[Word and element locating data]
_ _ _ _

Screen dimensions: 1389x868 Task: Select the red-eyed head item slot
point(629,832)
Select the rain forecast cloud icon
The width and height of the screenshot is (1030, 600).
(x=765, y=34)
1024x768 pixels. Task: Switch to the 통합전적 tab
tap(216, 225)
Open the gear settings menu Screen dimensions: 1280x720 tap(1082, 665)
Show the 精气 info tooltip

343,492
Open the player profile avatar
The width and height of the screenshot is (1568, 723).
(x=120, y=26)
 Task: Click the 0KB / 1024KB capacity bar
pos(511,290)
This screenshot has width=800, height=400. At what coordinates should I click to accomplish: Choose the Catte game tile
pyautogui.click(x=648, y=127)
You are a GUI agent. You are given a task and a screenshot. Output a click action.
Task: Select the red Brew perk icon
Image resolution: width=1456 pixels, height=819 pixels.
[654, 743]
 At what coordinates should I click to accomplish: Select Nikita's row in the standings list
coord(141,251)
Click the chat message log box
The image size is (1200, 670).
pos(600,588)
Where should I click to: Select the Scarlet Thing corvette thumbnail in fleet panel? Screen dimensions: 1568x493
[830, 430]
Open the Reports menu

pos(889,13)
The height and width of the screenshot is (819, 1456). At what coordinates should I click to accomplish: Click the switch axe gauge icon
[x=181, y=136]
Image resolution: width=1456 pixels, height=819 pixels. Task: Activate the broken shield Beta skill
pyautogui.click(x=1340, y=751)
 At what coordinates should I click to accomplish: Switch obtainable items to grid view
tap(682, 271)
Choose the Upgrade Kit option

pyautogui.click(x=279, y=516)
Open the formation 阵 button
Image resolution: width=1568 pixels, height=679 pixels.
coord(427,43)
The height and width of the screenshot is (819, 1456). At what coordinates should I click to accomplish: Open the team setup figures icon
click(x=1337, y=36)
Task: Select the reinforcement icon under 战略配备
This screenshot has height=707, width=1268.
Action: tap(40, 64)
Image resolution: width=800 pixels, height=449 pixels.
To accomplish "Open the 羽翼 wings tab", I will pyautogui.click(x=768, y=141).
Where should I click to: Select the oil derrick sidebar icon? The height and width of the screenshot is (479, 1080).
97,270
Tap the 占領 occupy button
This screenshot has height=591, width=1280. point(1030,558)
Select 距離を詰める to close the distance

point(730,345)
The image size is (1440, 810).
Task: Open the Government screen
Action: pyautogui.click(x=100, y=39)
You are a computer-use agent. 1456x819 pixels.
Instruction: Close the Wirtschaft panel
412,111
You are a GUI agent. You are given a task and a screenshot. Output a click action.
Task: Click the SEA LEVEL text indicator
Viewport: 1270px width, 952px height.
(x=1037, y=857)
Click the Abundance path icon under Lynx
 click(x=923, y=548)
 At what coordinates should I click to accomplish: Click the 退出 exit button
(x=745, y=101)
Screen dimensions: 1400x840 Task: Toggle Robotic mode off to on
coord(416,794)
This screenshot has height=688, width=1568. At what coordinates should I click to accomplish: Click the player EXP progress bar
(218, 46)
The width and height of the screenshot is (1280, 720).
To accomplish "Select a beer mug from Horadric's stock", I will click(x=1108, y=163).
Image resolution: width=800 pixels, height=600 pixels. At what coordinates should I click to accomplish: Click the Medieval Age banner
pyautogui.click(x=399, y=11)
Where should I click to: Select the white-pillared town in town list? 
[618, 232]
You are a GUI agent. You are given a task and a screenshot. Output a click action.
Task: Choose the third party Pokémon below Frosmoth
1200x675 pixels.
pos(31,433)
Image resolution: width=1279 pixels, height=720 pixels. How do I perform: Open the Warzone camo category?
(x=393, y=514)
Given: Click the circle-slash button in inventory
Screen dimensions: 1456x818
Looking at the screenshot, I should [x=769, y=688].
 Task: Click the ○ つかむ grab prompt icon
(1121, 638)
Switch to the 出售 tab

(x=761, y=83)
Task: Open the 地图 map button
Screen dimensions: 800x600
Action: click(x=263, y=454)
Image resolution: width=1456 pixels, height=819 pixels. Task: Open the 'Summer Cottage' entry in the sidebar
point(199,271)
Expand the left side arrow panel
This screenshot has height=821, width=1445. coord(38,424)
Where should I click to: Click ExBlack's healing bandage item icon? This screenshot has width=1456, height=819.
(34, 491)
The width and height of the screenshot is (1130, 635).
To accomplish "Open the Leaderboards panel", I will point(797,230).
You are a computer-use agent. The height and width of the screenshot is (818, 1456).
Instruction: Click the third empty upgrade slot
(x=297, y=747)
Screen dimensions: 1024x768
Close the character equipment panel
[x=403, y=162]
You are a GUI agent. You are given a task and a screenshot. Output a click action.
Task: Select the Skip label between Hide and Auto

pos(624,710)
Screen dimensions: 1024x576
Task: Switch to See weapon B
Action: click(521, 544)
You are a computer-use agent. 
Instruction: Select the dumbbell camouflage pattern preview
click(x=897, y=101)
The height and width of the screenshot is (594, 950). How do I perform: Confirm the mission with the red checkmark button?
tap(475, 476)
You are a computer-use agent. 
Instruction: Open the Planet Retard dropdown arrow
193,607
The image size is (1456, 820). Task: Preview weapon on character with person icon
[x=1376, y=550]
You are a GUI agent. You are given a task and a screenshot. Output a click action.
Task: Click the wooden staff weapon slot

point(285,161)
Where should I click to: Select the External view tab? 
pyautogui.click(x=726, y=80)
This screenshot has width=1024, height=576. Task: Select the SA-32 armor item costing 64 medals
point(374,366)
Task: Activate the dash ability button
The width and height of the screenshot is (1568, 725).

_ _ _ _

__What to produce__:
Rewrite all of the rows above as a numbered list, leaving out any blank lines.

__Finished task__:
1. Screen dimensions: 1389x868 Task: Select the red-eyed head item slot
2. point(629,832)
3. Select the rain forecast cloud icon
4. The width and height of the screenshot is (1030, 600).
5. (x=765, y=34)
6. 1024x768 pixels. Task: Switch to the 통합전적 tab
7. tap(216, 225)
8. Open the gear settings menu Screen dimensions: 1280x720 tap(1082, 665)
9. Show the 精气 info tooltip
10. 343,492
11. Open the player profile avatar
12. The width and height of the screenshot is (1568, 723).
13. (x=120, y=26)
14.  Task: Click the 0KB / 1024KB capacity bar
15. pos(511,290)
16. This screenshot has width=800, height=400. At what coordinates should I click to accomplish: Choose the Catte game tile
17. pyautogui.click(x=648, y=127)
18. You are a GUI agent. You are given a task and a screenshot. Output a click action.
19. Task: Select the red Brew perk icon
20. Image resolution: width=1456 pixels, height=819 pixels.
21. [654, 743]
22.  At what coordinates should I click to accomplish: Select Nikita's row in the standings list
23. coord(141,251)
24. Click the chat message log box
25. The image size is (1200, 670).
26. pos(600,588)
27. Where should I click to: Select the Scarlet Thing corvette thumbnail in fleet panel? Screen dimensions: 1568x493
28. [830, 430]
29. Open the Reports menu
30. pos(889,13)
31. The height and width of the screenshot is (819, 1456). At what coordinates should I click to accomplish: Click the switch axe gauge icon
32. [x=181, y=136]
33. Image resolution: width=1456 pixels, height=819 pixels. Task: Activate the broken shield Beta skill
34. pyautogui.click(x=1340, y=751)
35.  At what coordinates should I click to accomplish: Switch obtainable items to grid view
36. tap(682, 271)
37. Choose the Upgrade Kit option
38. pyautogui.click(x=279, y=516)
39. Open the formation 阵 button
40. Image resolution: width=1568 pixels, height=679 pixels.
41. coord(427,43)
42. The height and width of the screenshot is (819, 1456). At what coordinates should I click to accomplish: Open the team setup figures icon
43. click(x=1337, y=36)
44. Task: Select the reinforcement icon under 战略配备
45. This screenshot has height=707, width=1268.
46. Action: tap(40, 64)
47. Image resolution: width=800 pixels, height=449 pixels.
48. To accomplish "Open the 羽翼 wings tab", I will pyautogui.click(x=768, y=141).
49. Where should I click to: Select the oil derrick sidebar icon? The height and width of the screenshot is (479, 1080).
50. 97,270
51. Tap the 占領 occupy button
52. This screenshot has height=591, width=1280. point(1030,558)
53. Select 距離を詰める to close the distance
54. point(730,345)
55. The image size is (1440, 810).
56. Task: Open the Government screen
57. Action: pyautogui.click(x=100, y=39)
58. You are a computer-use agent. 1456x819 pixels.
59. Instruction: Close the Wirtschaft panel
60. 412,111
61. You are a GUI agent. You are given a task and a screenshot. Output a click action.
62. Task: Click the SEA LEVEL text indicator
63. Viewport: 1270px width, 952px height.
64. (x=1037, y=857)
65. Click the Abundance path icon under Lynx
66.  click(x=923, y=548)
67.  At what coordinates should I click to accomplish: Click the 退出 exit button
68. (x=745, y=101)
69. Screen dimensions: 1400x840 Task: Toggle Robotic mode off to on
70. coord(416,794)
71. This screenshot has height=688, width=1568. At what coordinates should I click to accomplish: Click the player EXP progress bar
72. (218, 46)
73. The width and height of the screenshot is (1280, 720).
74. To accomplish "Select a beer mug from Horadric's stock", I will click(x=1108, y=163).
75. Image resolution: width=800 pixels, height=600 pixels. At what coordinates should I click to accomplish: Click the Medieval Age banner
76. pyautogui.click(x=399, y=11)
77. Where should I click to: Select the white-pillared town in town list? 
78. [618, 232]
79. You are a GUI agent. You are given a task and a screenshot. Output a click action.
80. Task: Choose the third party Pokémon below Frosmoth
81. 1200x675 pixels.
82. pos(31,433)
83. Image resolution: width=1279 pixels, height=720 pixels. How do I perform: Open the Warzone camo category?
84. (x=393, y=514)
85. Given: Click the circle-slash button in inventory
86. Screen dimensions: 1456x818
87. Looking at the screenshot, I should [x=769, y=688].
88.  Task: Click the ○ つかむ grab prompt icon
89. (1121, 638)
90. Switch to the 出售 tab
91. (x=761, y=83)
92. Task: Open the 地图 map button
93. Screen dimensions: 800x600
94. Action: click(x=263, y=454)
95. Image resolution: width=1456 pixels, height=819 pixels. Task: Open the 'Summer Cottage' entry in the sidebar
96. point(199,271)
97. Expand the left side arrow panel
98. This screenshot has height=821, width=1445. coord(38,424)
99. Where should I click to: Click ExBlack's healing bandage item icon? This screenshot has width=1456, height=819.
100. (34, 491)
101. The width and height of the screenshot is (1130, 635).
102. To accomplish "Open the Leaderboards panel", I will point(797,230).
103. You are a computer-use agent. The height and width of the screenshot is (818, 1456).
104. Instruction: Click the third empty upgrade slot
105. (x=297, y=747)
106. Screen dimensions: 1024x768
107. Close the character equipment panel
108. [x=403, y=162]
109. You are a GUI agent. You are given a task and a screenshot. Output a click action.
110. Task: Select the Skip label between Hide and Auto
111. pos(624,710)
112. Screen dimensions: 1024x576
113. Task: Switch to See weapon B
114. Action: click(521, 544)
115. You are a computer-use agent. 
116. Instruction: Select the dumbbell camouflage pattern preview
117. click(x=897, y=101)
118. The height and width of the screenshot is (594, 950). How do I perform: Confirm the mission with the red checkmark button?
119. tap(475, 476)
120. You are a computer-use agent. 
121. Instruction: Open the Planet Retard dropdown arrow
122. 193,607
123. The image size is (1456, 820). Task: Preview weapon on character with person icon
124. [x=1376, y=550]
125. You are a GUI agent. You are given a task and a screenshot. Output a click action.
126. Task: Click the wooden staff weapon slot
127. point(285,161)
128. Where should I click to: Select the External view tab? 
129. pyautogui.click(x=726, y=80)
130. This screenshot has width=1024, height=576. Task: Select the SA-32 armor item costing 64 medals
131. point(374,366)
132. Task: Activate the dash ability button
133. The width and height of the screenshot is (1568, 725).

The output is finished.